Il y a une différence cependant du point de vue du parlementarisme bourgeois. L'insistance de Laguiller à ce que les partisans de Lutte Ouvrière aillent à tout prix voter, bien qu'elle reconnaisse elle-même qu'il n'y avait personne pour qui voter, ne peut se comprendre que comme une marque de respect envers les institutions de la cinquième république, ces mêmes institutions bourgeoises qui ont privé la classe ouvrière d'un choix réél et assuré à Chirac le maintien de sa présidence.

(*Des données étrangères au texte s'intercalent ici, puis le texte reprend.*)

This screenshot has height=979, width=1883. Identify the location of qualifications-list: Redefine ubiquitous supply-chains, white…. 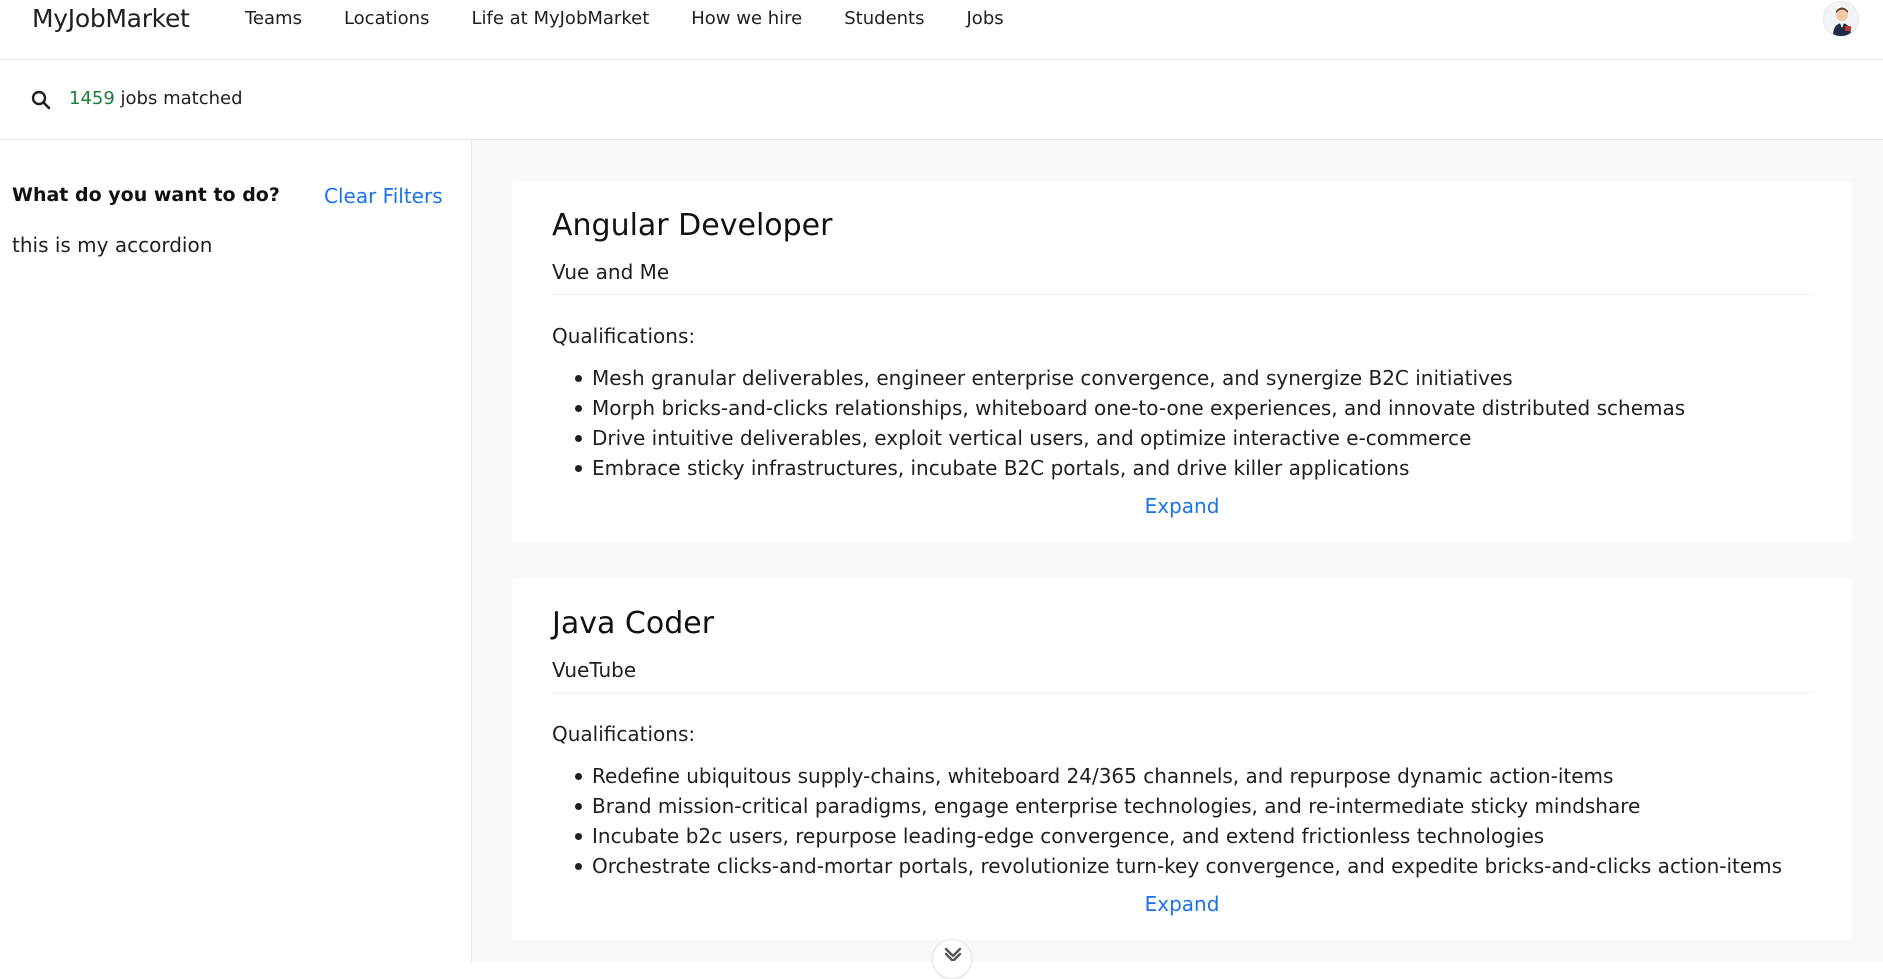
(1187, 821).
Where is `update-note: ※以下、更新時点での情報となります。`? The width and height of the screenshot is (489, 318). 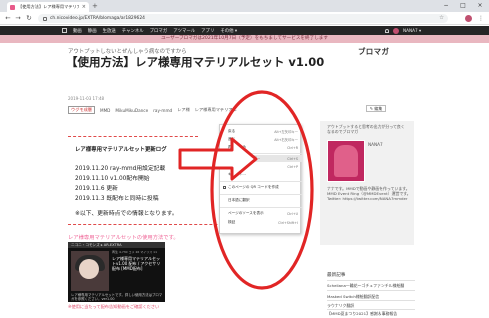 update-note: ※以下、更新時点での情報となります。 is located at coordinates (126, 214).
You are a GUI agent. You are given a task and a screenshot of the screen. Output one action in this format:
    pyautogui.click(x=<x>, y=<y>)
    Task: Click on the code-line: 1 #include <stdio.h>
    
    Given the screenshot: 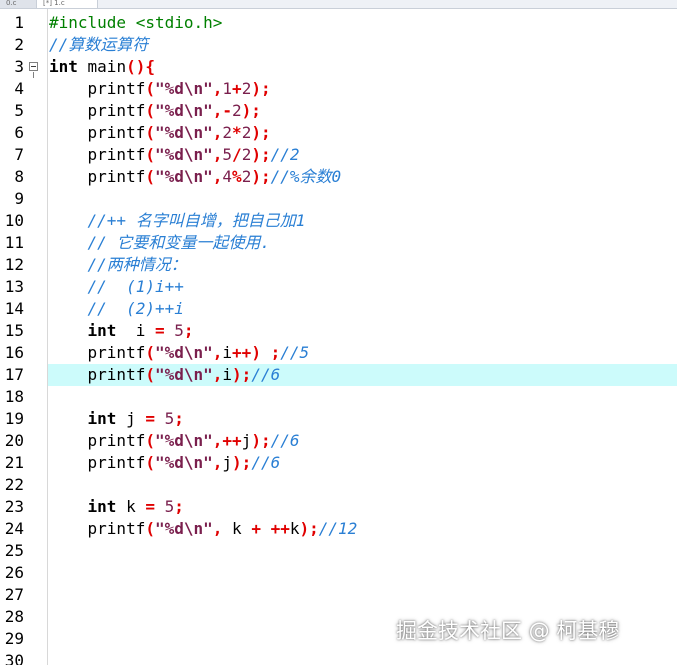 What is the action you would take?
    pyautogui.click(x=338, y=23)
    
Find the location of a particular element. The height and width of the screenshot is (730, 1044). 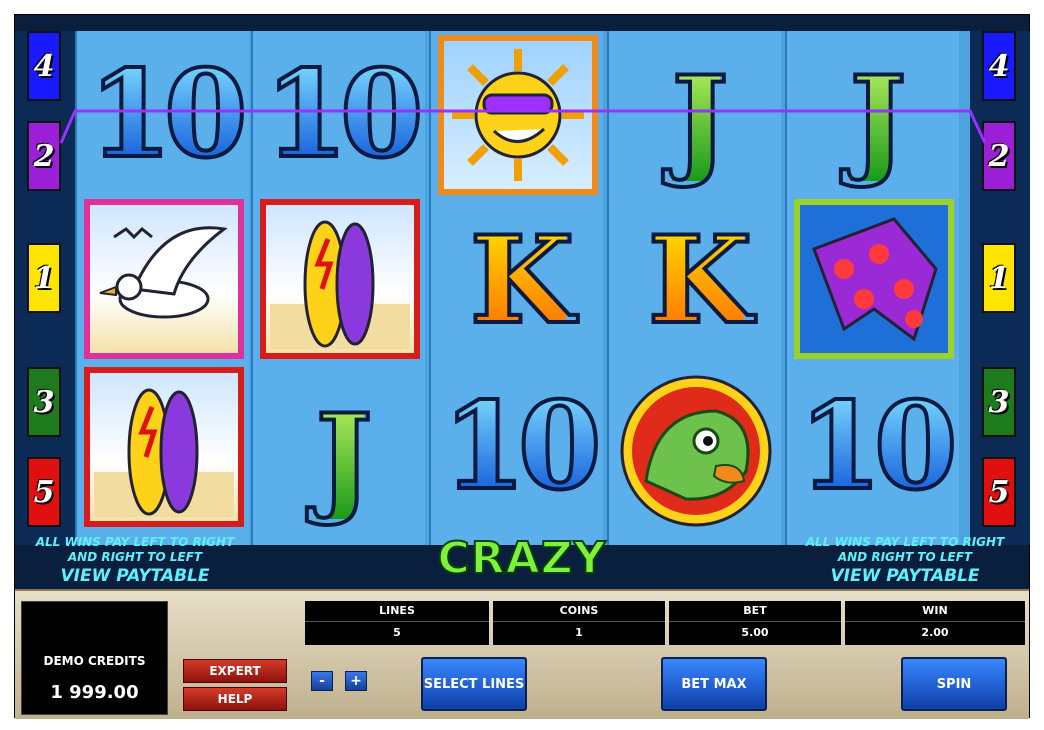

help-button: HELP is located at coordinates (235, 699).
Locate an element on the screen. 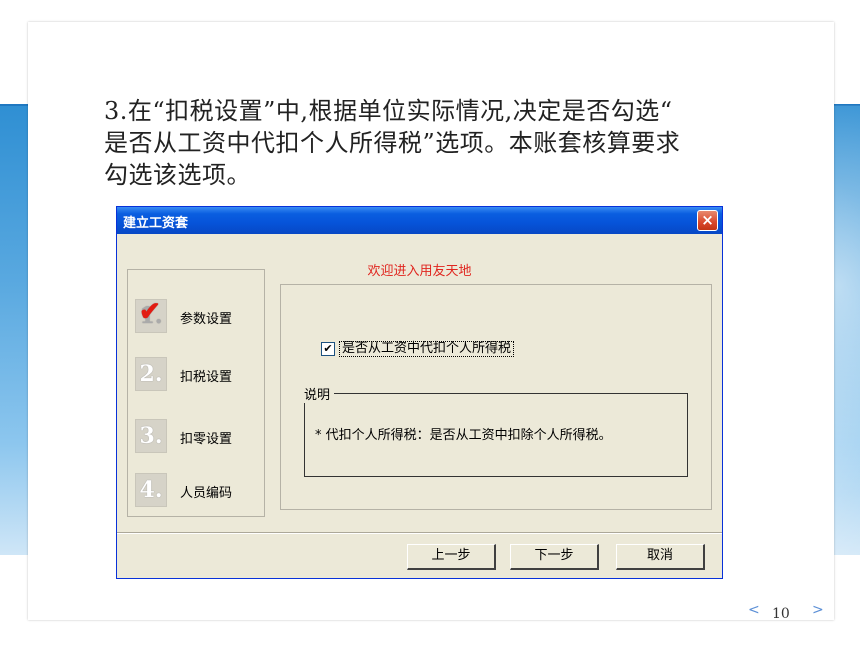  description-text: * 代扣个人所得税：是否从工资中扣除个人所得税。 is located at coordinates (464, 436).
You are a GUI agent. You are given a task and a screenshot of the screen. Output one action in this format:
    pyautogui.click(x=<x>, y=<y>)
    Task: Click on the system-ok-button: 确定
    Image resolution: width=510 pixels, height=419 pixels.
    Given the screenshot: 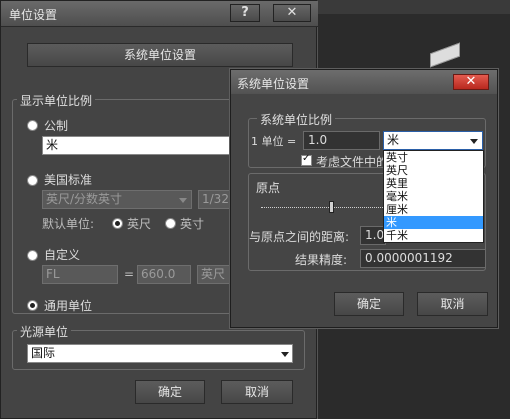 What is the action you would take?
    pyautogui.click(x=369, y=304)
    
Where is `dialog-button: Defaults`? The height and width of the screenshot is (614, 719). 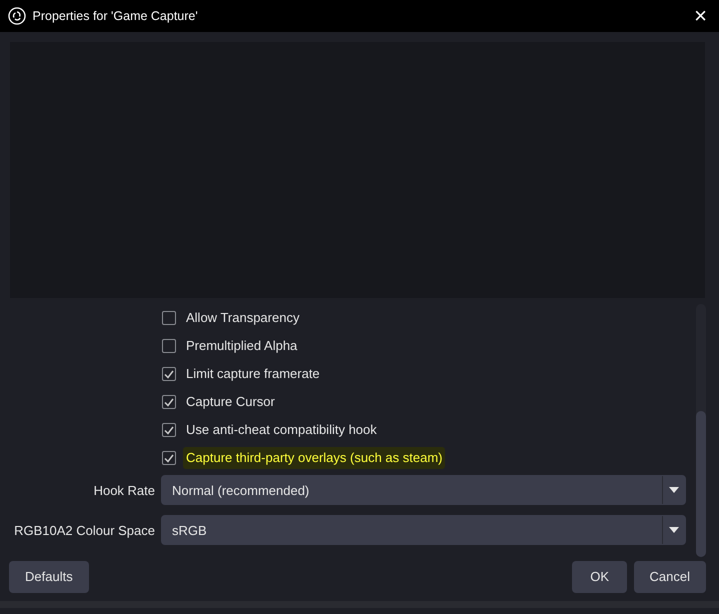 dialog-button: Defaults is located at coordinates (49, 577).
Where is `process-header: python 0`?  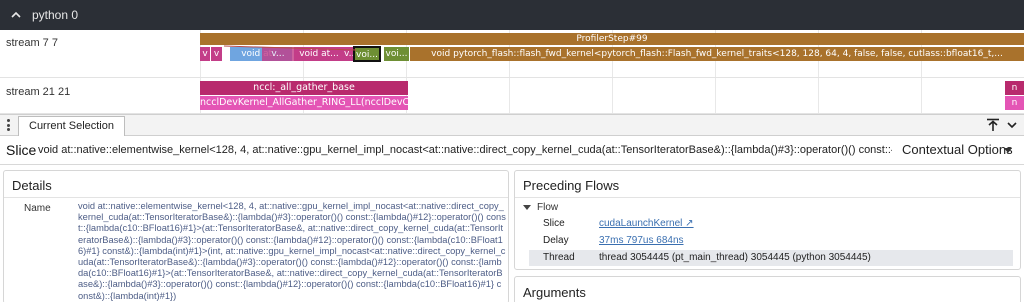 process-header: python 0 is located at coordinates (512, 15).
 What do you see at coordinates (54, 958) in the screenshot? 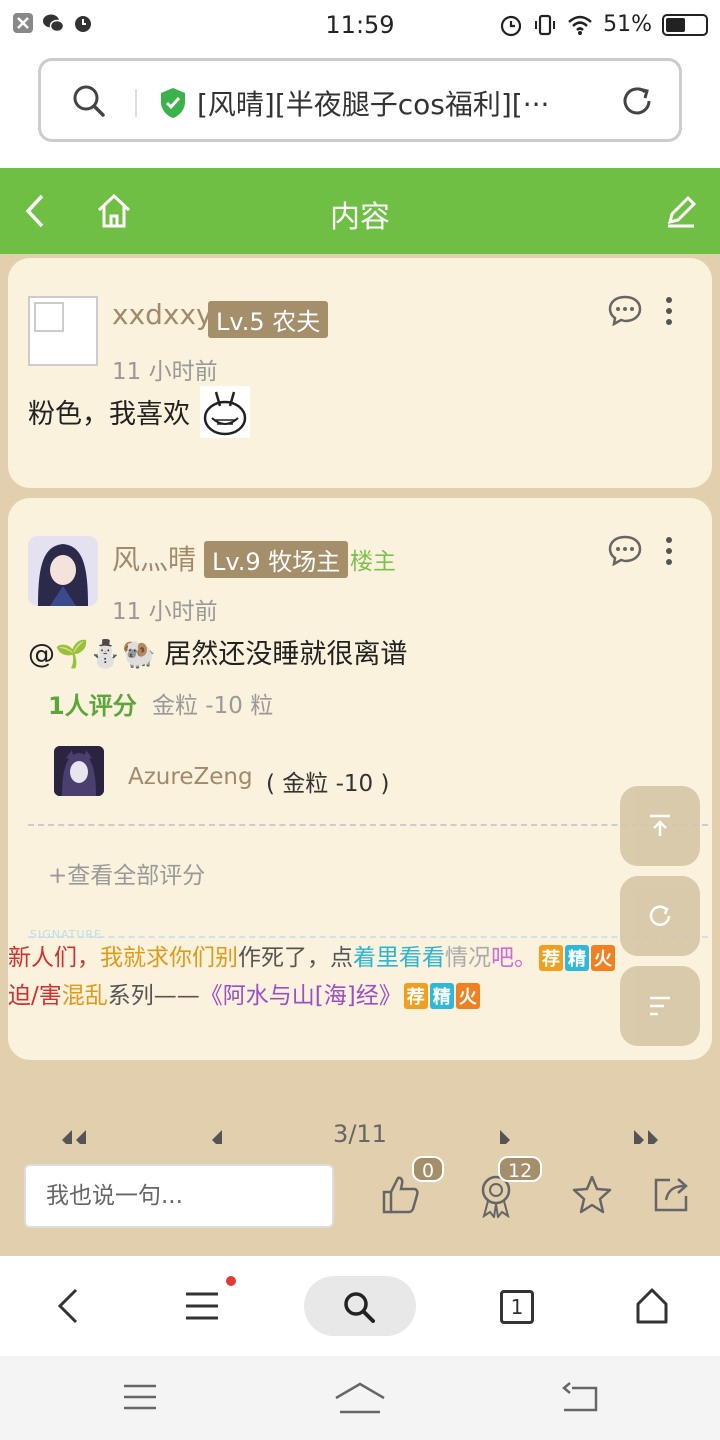
I see `signature-segment: 新人们，` at bounding box center [54, 958].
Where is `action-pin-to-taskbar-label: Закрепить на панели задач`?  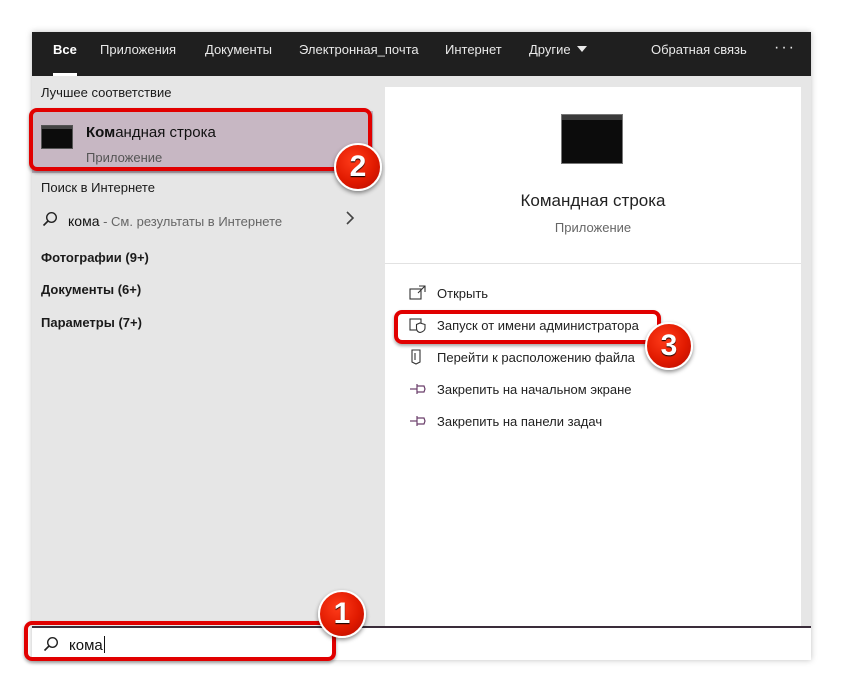 action-pin-to-taskbar-label: Закрепить на панели задач is located at coordinates (520, 422).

Il ne s'agit pas ici de rejeter par principe toute participation à une élection bourgeoise. Comme le WSWS l'a expliqué dans une déclaration antérieure []: «Notre appel pour un boycott n'est pas basé sur la croyance que les socialistes, en général et dans tous les cas, doivent refuser de participer dans les élections bourgeoises. Ceci ne serait qu'abstentionnisme stérile et réactionnaire, et ne ferait que convaincre les travailleurs de notre manque de sérieux. Tant et aussi longtemps que la classe ouvrière ne sera pas assez puissante pour renverser la classe
dirigeante, elle n'a d'autre choix que d'utiliser les formes politiques existantes pour faire avancer sa lutte.

«Toutefois il ne s'agit pas de n'importe quelle élection, mais du deuxième tour du 5 mai entre le principal représentant politique de la bourgeoisie française et un démagogue fasciste. Dans ces conditions concrètes, la tâche de la classe ouvrière est de répudier ce choix publiquement, avec force et de façon organisée. La tactique qui facilite une telle mobilisation politique est le boycott. Les travailleurs devraient refuser de donner la moindre sanction ou légitimité à cette farce politique ou encore à la politique du gouvernement qui en résultera.»

La réponse de Laguiller à la dernière question, à savoir pourquoi elle s'est abstenue de lancer un appel aux électeurs ayant soutenu la LCR et le PT, démontre la complaisance et la passivité qui caractérisent LO. On peut résumer ainsi la position de Laguiller: on est tous d'accord, on ne devrait pas se marcher sur les pieds. Une fois que Besancenot prend position pour Chirac, il n'y a plus rien à dire. Il ne faut faire aucun effort pour s'adresser à ses électeurs et à ses supporters. l y a un accord tacite à ne pas se tirer par les cheveux. Aucune lutte sérieuse n'est menée, par le biais d'une confrontation active des perspectives politiques, des fins et des moyens, pour unir la classe ouvrière et lui donner une orientation politique correcte.

Trotsky qualifiait de centrisme ce genre de politique.